28 de março de 2011

Longe vão os tempos

Longe vão os tempos dos preconceitos culturais em que se aceitava que era a mãe que tinha de cuidar dos filhos. As recentes conquistas profissionais e intelectuais da mulher vieram contribuir para uma maior valorização feminina e para repartir, de maneira mais justa, os deveres do pai e da mãe em relação aos filhos.
Ao homem é agora dada a possibilidade de mostrar as suas capacidades de cuidar dos filhos, o que permite uma maior proximidade entre o pai e o filho.
Embora nos primeiros tempos a relação primordial seja entre a mãe e o bebé, o pai vai a pouco e pouco conquistando alguns privilégios que até então eram apenas reservados à mãe, tais como o banho, o mudar a fralda e o adormecer o bebé.
Os pais sempre tiveram forças educadoras, contudo só agora lhes foi permitido revelá-las. Assim, os pais ao substituírem as mães nas suas tarefas, conquistam a oportunidade de construir uma relação mais íntima e profunda com os seus filhos, o que é muito importante para a criança, pois é crucial que o pai seja também uma figura de afecto e protecção.
Se desde muito pequenas, as crianças estabelecerem este vínculo forte com o pai, o contacto físico com a figura paterna vai facilitar e optimizar as relações de intimidade e de protecção com este, o que outrora era visto como ausente.
Assim o estabelecimento de vários tipos de relação, quer com o pai quer com a mãe vai permitir que a criança se autonomize, desenvolvendo mais competências ao nível da relação. As várias respostas e adaptações do bebé às diferentes solicitações maternas e paternas fazem com que este desenvolva as suas interacções afectivas e cognitivas. Facilita ainda a interiorização de regras e valores familiares que obviamente devem ser as mesmas para o pai e para a mãe, pois assim a criança pode interiorizar o conceito de família e assim ir criando e interiorizando um código de conduta de acordo com os valores transmitidos.
Este envolvimento pai-filho ajuda a criança a encontrar-se na pluralidade das suas experiências de vida, e deve iniciar-se desde a gravidez, pois é a partir deste momento que o pai tem um papel fundamental, pois todas as emoções vividas pela mãe durante a gestação influenciam directamente o desenvolvimento da criança, sendo assim crucial a sua presença desde a gestação até à vida adulta dada à necessidade de referências e valores.

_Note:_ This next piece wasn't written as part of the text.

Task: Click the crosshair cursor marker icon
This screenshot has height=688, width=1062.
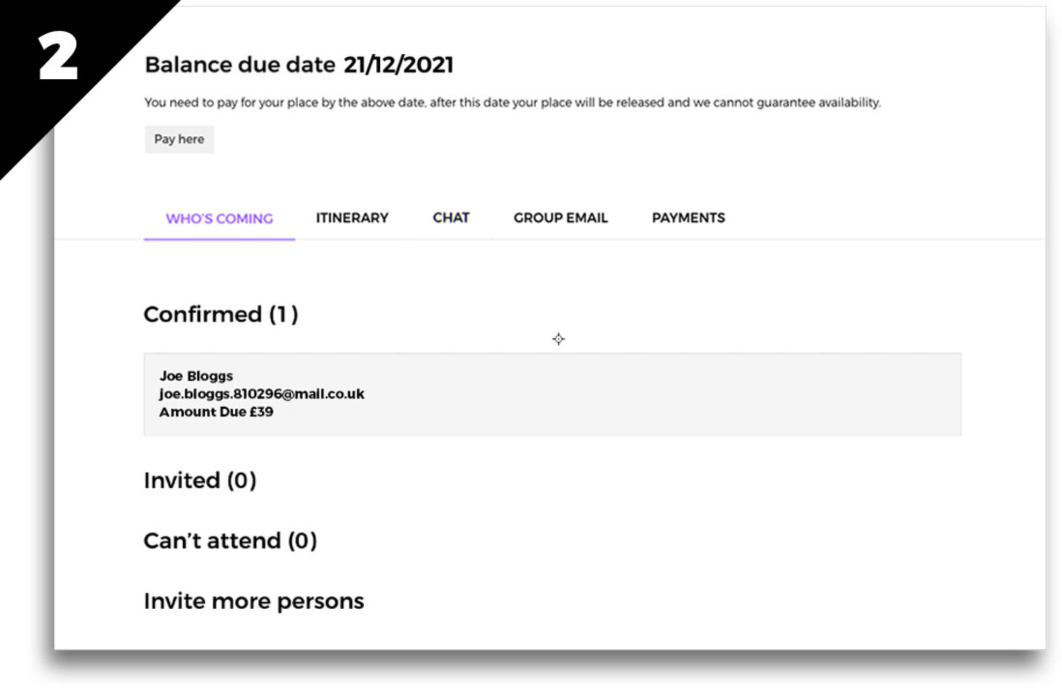Action: point(558,339)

A ausência do pai pode trazer consequências psicológicas à criança, pois esta necessidade de referência masculina para o seu reconhecimento de género. Estudos recentes demonstram ainda que o pai exerce uma influência directa no desenvolvimento da criança, assim em 1992 Brezeltou constatou que as crianças em idade escolar em que o pai cuidava delas, demonstraram um aumento significativo. Assim, podemos referir que, o pai actual é um pai atento e preocupado em entender os seus filhos, é um pai que (re)descobriu o mundo dos afectos e que não abdica de um relacionamento mais íntimo com os seus filhos. A imagem de autoridade, que actuava apenas para pôr ordem na casa e garantir o sustento da família, deu lugar a um pai mais activo que vive de forma empenhada a relação com os filhos.